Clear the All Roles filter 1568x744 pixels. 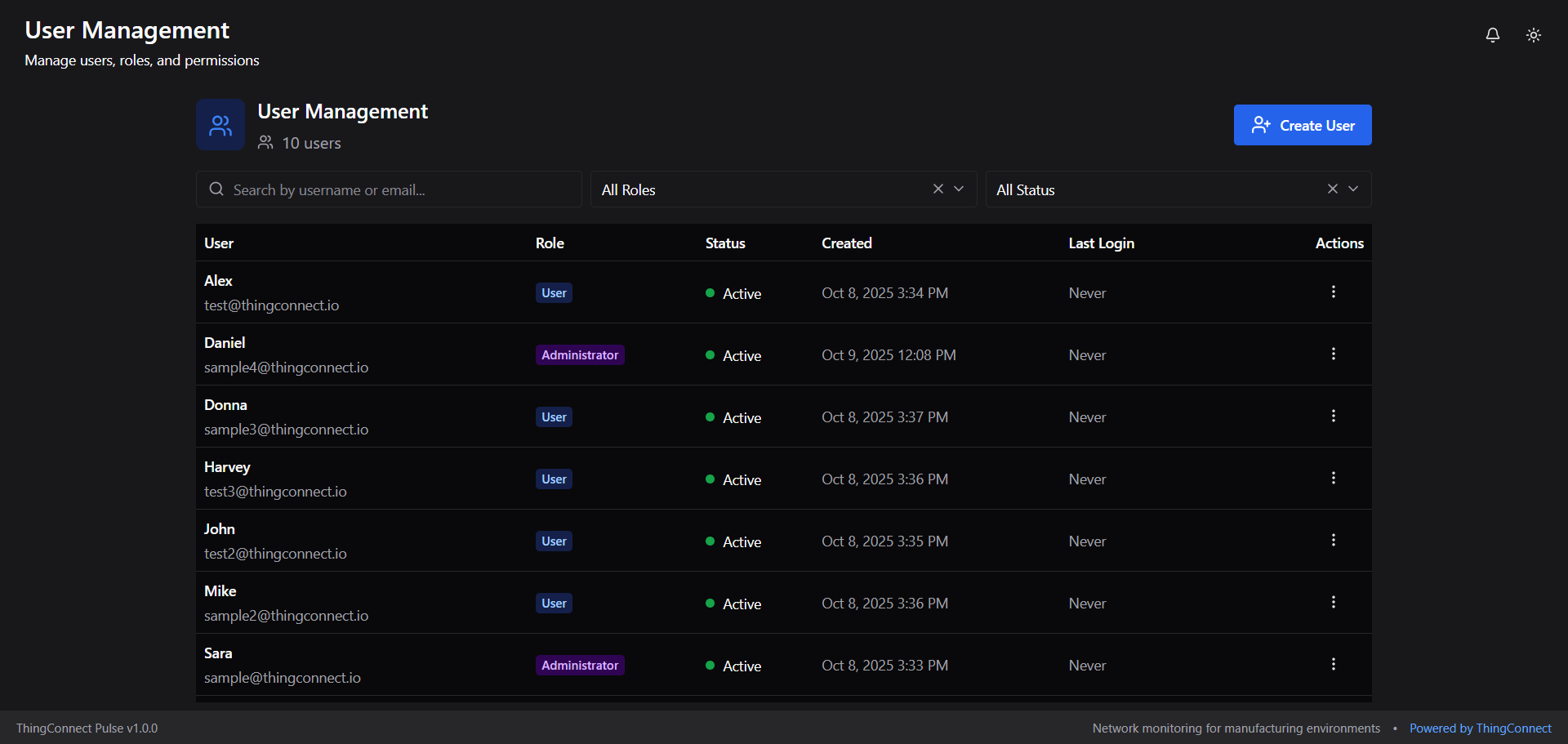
----------------
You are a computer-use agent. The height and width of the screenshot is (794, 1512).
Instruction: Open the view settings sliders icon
----------------
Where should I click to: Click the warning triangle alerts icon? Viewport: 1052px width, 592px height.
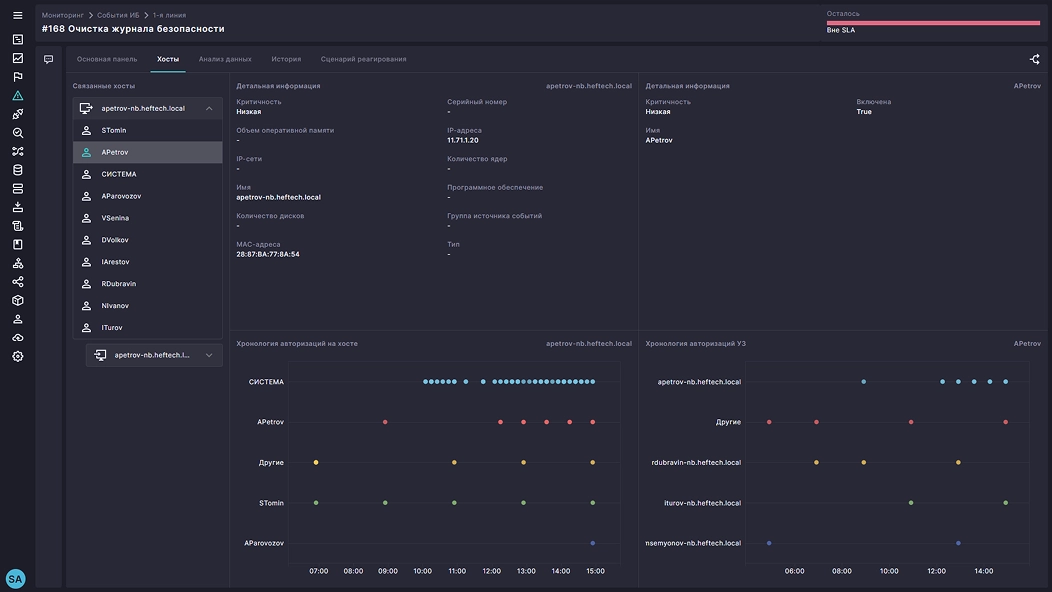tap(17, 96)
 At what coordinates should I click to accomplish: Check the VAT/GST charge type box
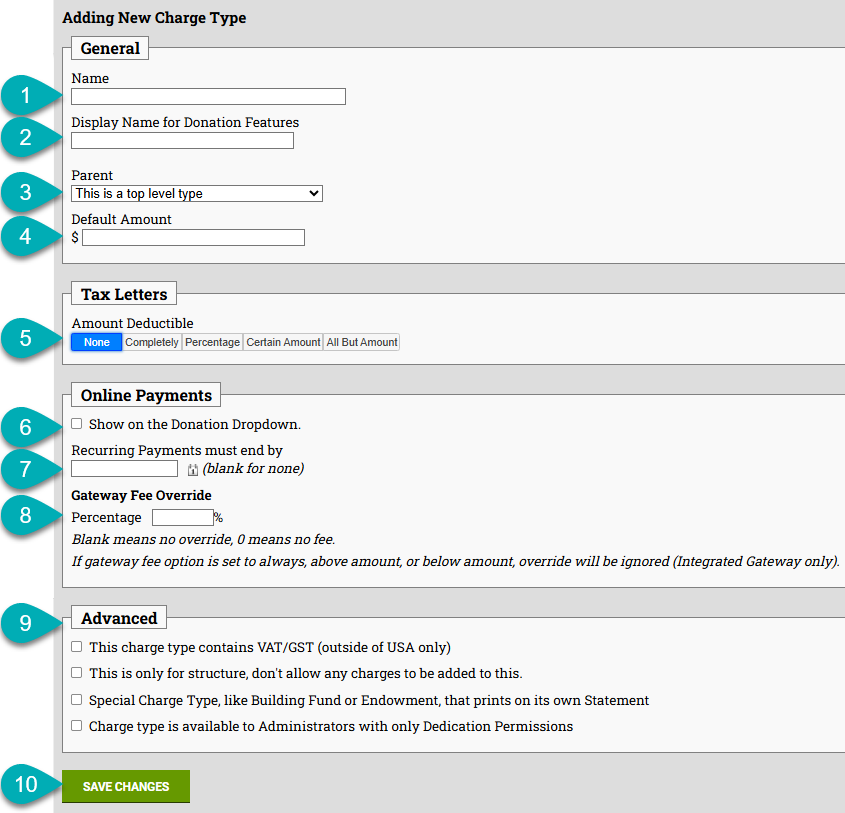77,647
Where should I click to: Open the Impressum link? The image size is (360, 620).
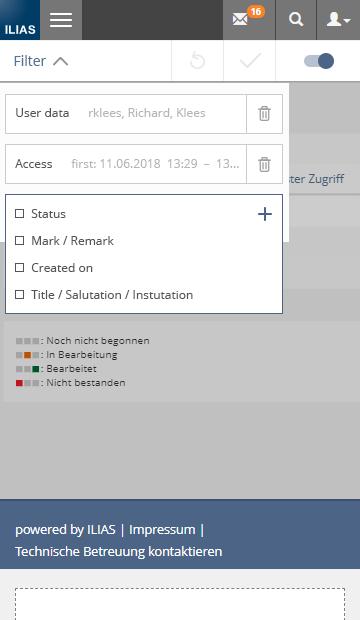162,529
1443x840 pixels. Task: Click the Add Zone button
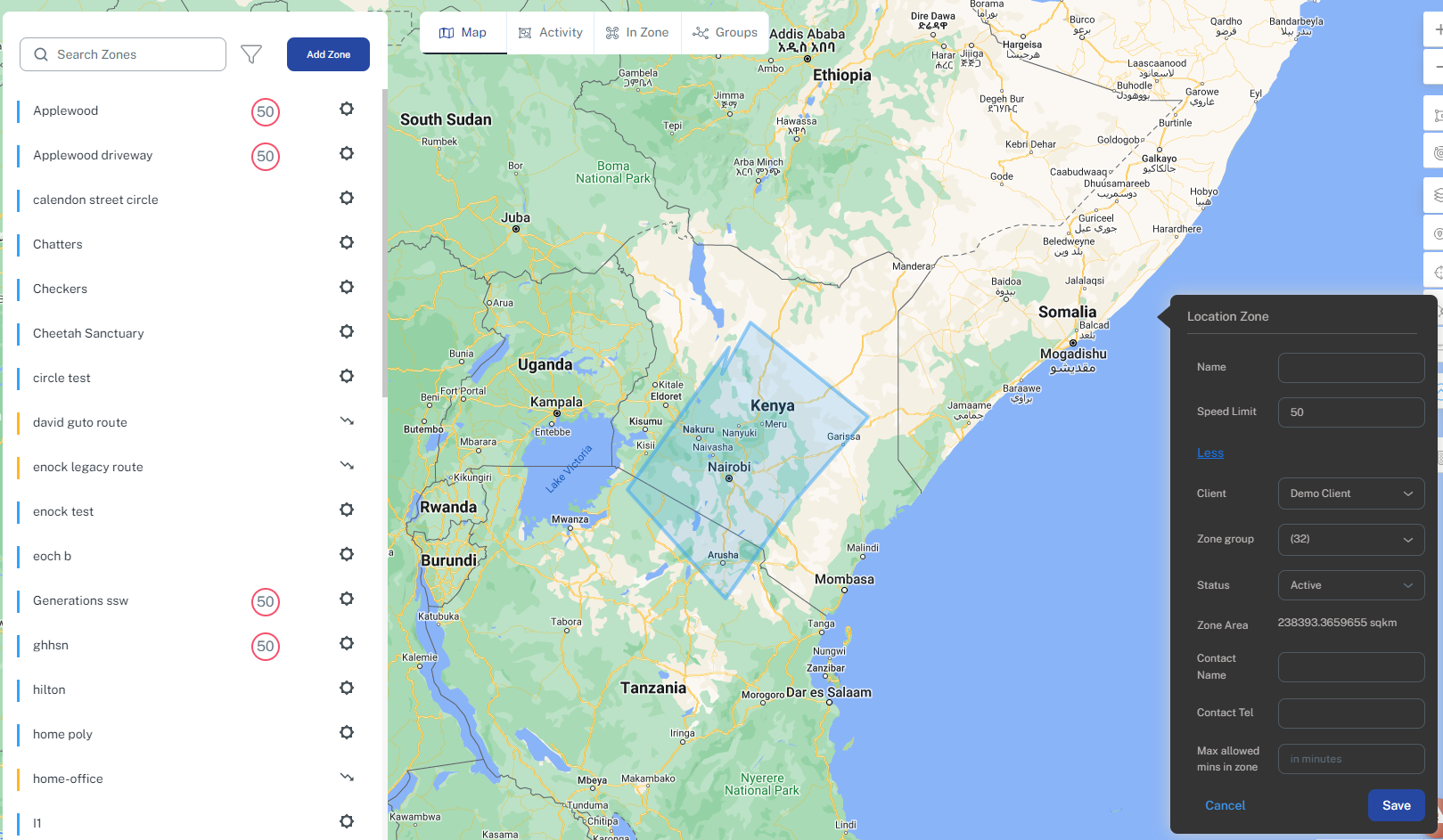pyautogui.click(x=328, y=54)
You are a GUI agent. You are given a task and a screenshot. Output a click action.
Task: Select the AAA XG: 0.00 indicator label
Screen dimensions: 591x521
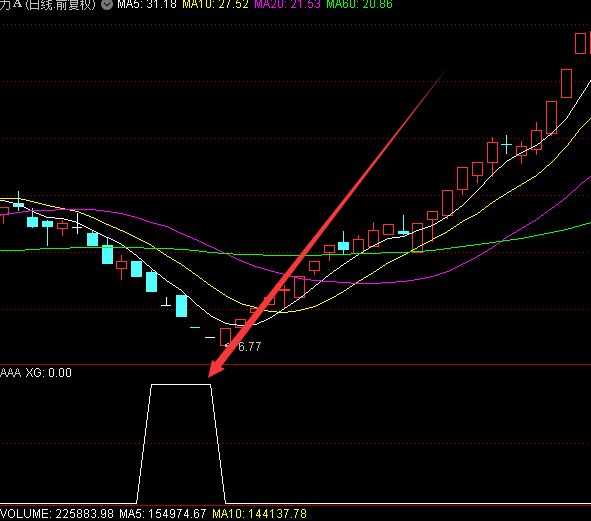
----------------
● Exercise
Your answer should consist solely of the lines above from the line with "You are a computer-use" to the line with "Instruction: Open the", both included, reproduced exactly.

● Solution for this task
You are a computer-use agent. The height and width of the screenshot is (794, 1512).
Instruction: Open the view settings sliders icon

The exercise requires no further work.